INPUT DATA:
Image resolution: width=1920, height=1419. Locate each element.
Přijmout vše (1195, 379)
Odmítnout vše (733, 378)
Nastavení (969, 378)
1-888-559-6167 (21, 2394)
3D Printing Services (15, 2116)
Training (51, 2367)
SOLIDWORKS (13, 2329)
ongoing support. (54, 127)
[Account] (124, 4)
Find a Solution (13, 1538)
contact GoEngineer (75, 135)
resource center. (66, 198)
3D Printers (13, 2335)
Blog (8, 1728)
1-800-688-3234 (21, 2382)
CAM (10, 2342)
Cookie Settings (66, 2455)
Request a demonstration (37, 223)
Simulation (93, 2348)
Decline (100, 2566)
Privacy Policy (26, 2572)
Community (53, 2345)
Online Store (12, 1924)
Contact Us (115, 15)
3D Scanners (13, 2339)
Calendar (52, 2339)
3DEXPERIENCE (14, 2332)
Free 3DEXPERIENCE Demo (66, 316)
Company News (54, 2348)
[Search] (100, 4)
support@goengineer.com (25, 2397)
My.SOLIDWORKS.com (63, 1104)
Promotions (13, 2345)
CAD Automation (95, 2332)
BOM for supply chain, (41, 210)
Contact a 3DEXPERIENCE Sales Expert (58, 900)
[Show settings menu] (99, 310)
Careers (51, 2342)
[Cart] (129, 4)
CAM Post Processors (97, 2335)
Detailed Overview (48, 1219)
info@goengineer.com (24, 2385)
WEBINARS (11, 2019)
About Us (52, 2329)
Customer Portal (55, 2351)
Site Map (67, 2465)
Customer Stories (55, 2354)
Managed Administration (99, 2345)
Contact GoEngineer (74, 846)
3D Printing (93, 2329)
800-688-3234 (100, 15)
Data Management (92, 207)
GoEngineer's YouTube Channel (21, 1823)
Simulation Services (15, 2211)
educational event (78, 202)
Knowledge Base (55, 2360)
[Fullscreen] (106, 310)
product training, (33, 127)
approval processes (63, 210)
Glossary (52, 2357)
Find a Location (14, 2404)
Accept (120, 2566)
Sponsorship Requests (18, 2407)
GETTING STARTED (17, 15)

WORK ORDER: From the first line of the data above to the line holding "Cookie Settings (66, 2455)", reproduce each line exactly; emit no other lines.

SOLUTION BELOW:
Image resolution: width=1920, height=1419. Locate each element.
Přijmout vše (1195, 379)
Odmítnout vše (733, 378)
Nastavení (969, 378)
1-888-559-6167 (21, 2394)
3D Printing Services (15, 2116)
Training (51, 2367)
SOLIDWORKS (13, 2329)
ongoing support. (54, 127)
[Account] (124, 4)
Find a Solution (13, 1538)
contact GoEngineer (75, 135)
resource center. (66, 198)
3D Printers (13, 2335)
Blog (8, 1728)
1-800-688-3234 (21, 2382)
CAM (10, 2342)
Cookie Settings (66, 2455)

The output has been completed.